Las ideas teológicas:

  • Dinastía davídica. El rey es elegido y ungido por Dios. La grandeza de la dinastía davídica está en su relación con Dios; por eso será prototipo del futuro Mesías, descendiente de David.
  • Monarquía en Israel y en Judá. El rey es una persona sagrada, es nombrado “hijo de Dios”. Coexiste la monarquía ideal y la monarquía crítica o negativa. Si el rey cumple la ley, es bueno; si no, es malo.
  • Jerusalén es la ciudad de Yahvé (capital religiosa) y ciudad de David (capital del reino unificado). Incluso en el destierro sigue siendo ciudad de Dios; después del exilio se convierte en el centro más fuerte del judaísmo.

Reyes

Los dos libros de los Reyes reflejan una amplia e importante etapa de la historia de Israel, de unos 400 años, desde la entronización de Salomón (hacia 971 a.C.) hasta el indulto concedido a Jaconías en su exilio de Babilonia (561 a.C.). Se refieren al asentamiento y esplendor de la monarquía unida bajo Salmón, y a la pronta división de los reinos del Norte y del Sur y a sus historias separadas hasta los trágicos finales de Samaría (721 a.C.) y Jerusalén (586 a.C.). Es la época de la consolidación de ciertas instituciones, como el templo y el sacerdocio, que se convertirán en pilares fundamentales de la comunidad postexílica.

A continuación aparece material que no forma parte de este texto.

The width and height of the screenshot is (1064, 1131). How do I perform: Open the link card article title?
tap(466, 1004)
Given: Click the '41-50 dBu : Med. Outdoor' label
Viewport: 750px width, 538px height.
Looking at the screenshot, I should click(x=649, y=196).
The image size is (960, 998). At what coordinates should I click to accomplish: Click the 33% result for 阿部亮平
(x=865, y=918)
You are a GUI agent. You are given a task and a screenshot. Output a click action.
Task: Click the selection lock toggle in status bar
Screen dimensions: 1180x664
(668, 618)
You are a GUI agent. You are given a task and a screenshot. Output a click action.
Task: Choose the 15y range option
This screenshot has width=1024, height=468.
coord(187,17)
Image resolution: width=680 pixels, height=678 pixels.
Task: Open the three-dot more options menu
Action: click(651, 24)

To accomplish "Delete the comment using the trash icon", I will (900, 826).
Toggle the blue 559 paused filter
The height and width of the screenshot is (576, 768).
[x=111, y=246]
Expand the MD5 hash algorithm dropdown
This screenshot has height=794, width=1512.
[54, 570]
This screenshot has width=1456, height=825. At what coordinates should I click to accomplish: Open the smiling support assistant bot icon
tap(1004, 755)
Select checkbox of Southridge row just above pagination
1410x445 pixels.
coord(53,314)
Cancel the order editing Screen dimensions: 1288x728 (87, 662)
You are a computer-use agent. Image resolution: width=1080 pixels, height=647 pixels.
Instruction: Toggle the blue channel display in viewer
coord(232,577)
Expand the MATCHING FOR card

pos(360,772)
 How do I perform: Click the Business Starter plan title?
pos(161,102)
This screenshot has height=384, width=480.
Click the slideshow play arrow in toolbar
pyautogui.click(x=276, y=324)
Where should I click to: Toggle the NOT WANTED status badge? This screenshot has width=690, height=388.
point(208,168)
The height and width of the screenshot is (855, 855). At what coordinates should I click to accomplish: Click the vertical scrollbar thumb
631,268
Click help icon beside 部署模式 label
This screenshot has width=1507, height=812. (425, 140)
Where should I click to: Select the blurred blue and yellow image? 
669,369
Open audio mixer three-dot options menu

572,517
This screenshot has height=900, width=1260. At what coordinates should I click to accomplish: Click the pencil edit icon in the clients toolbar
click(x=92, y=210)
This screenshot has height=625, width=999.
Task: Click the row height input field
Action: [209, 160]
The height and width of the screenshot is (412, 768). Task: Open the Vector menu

Cuentan la historia de los reyes, y los presenta normalmente con el nombre, la duración de su reinado y el año de reinado del rey vecino. También se hace un juicio del rey, normalmente negativo, utilizando tres fórmulas:

  • Reino del Norte, al que considera culpable de la división.
  • Reyes del Sur, a los que considera en general fieles, pero infieles al destruir los santuarios.
  • Ezequías y Josías, reyes reformadores, son considerados totalmente buenos.

El juicio final sobre la monarquía en los libros de los Reyes es claramente negativo. Si en Jueces era el pueblo el que pecaba, aquí son los reyes los que pecan y llevan al pueblo a la catástrofe final.

La ideas teológicas:

  • Teología sobre David. Es el prototipo de rey, y según él son juzgados los demás reyes; mantiene viva la esperanza.
  • Teología de Elías. Es la personificación del yahvismo; él es quien anuncia y realiza la fe en Yahvé. Elías hace dos salidas de Palestina y las dos con sentido teológico: a Fenicia, anunciando la universalidad de la fe en Yahvé, de la salvación; y al monte Horeb, a encontrarse con Dios, suponiendo una vuelta a las raíces, a la fe original.
  • Teología del templo. El templo es uno de los grandes ejes temáticos que vertebran Reyes. Literariamente el tema del templo forma una gran inclusión, que se abre con la construcción del templo por Salomón y se cierra con la destrucción del mismo a manos de Nabucodonosor. Se cuenta la historia de Israel en relación con el templo.